Why are you doing this project?

We want to make it easier for more people to learn about the water in their communities, whether they’re urban, suburban, or rural. A recent study concludes that 77% of Americans who are not on well water do not know the source of their supply. We aim to provide easy ways to get such information, and more. Of course, if our work also helps agencies and leaders to better understand and manage these shared resources, we are even happier.

Can I trust the information on this website?

We retrieve water-quality data from trustworthy sources that we identify in the reports provided here. They may also identify who collected the samples that were analyzed.

How accurate are the water-quality tests?

The reports we display may include data from multiple sources, which the reports identify. While we may have no direct knowledge of the individual data providers, it’s informative to see how the U.S. EPA certifies water-testing laboratories.

By necessity, we rely upon responsible organizations, scientists, technicians, and others working at many facilities. If you find a report where the source of the data is not clear, or it appears to be unreliable, contact the reporting organization shown.

How current is the water data shown in the site’s water maps and water-quality reports?

Where test dates are reported, they should be shown in our reports.

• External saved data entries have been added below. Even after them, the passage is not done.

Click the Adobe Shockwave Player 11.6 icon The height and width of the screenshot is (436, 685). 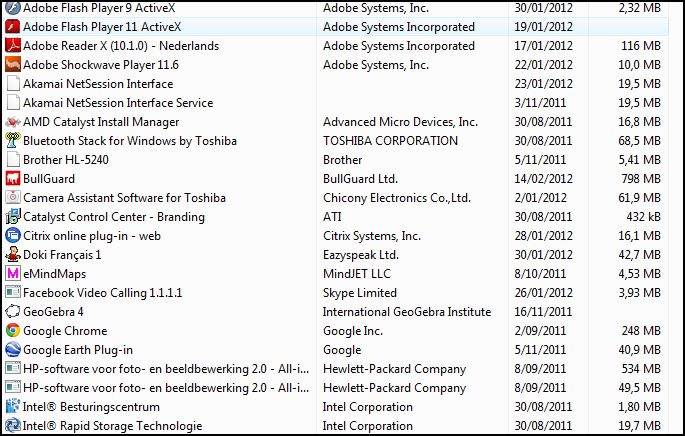pyautogui.click(x=13, y=65)
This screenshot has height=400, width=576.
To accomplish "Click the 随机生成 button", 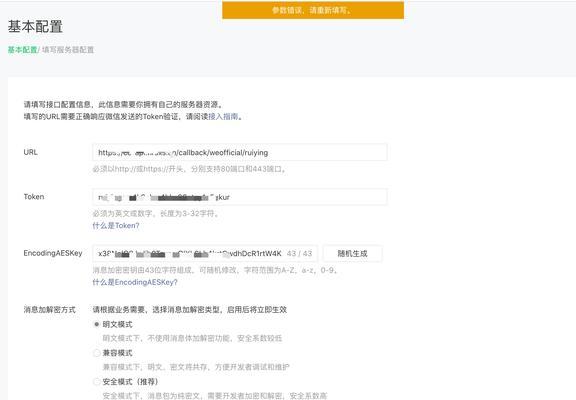I will pyautogui.click(x=352, y=253).
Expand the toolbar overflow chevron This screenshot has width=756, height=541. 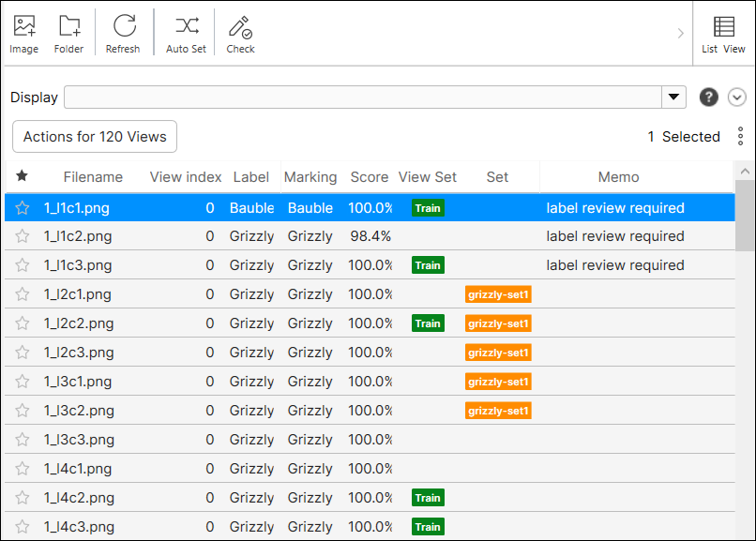[681, 34]
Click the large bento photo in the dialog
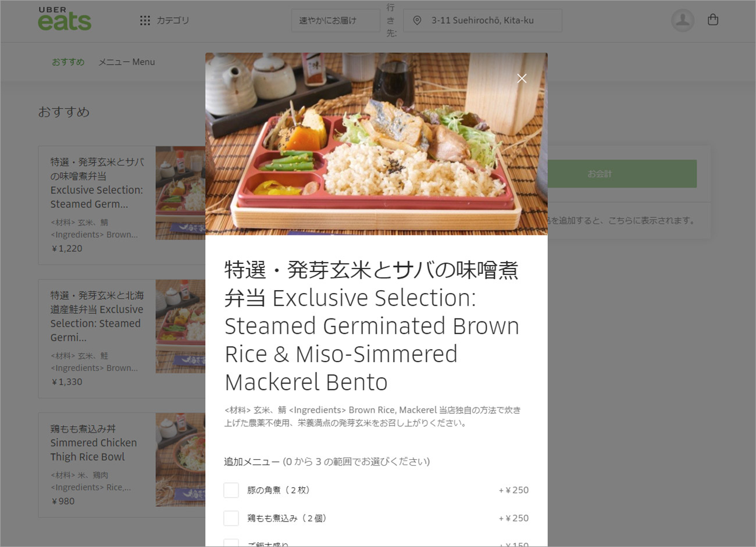The width and height of the screenshot is (756, 547). 376,144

We cannot vouch for how recent the data is for any particular location, but we can share the following practices of these major data providers:

USGS NWIS — Water-resource data is collected from approximately 1.5 million sites in all USA states, the District of Columbia, Puerto Rico, the Virgin Islands, Guam, American Samoa, and the Commonwealth of the Northern Mariana Islands. NWIS is updated every 24 hours. Data recently added to NWIS may not be immediately accessible. Data is available for each location since the beginning of the database.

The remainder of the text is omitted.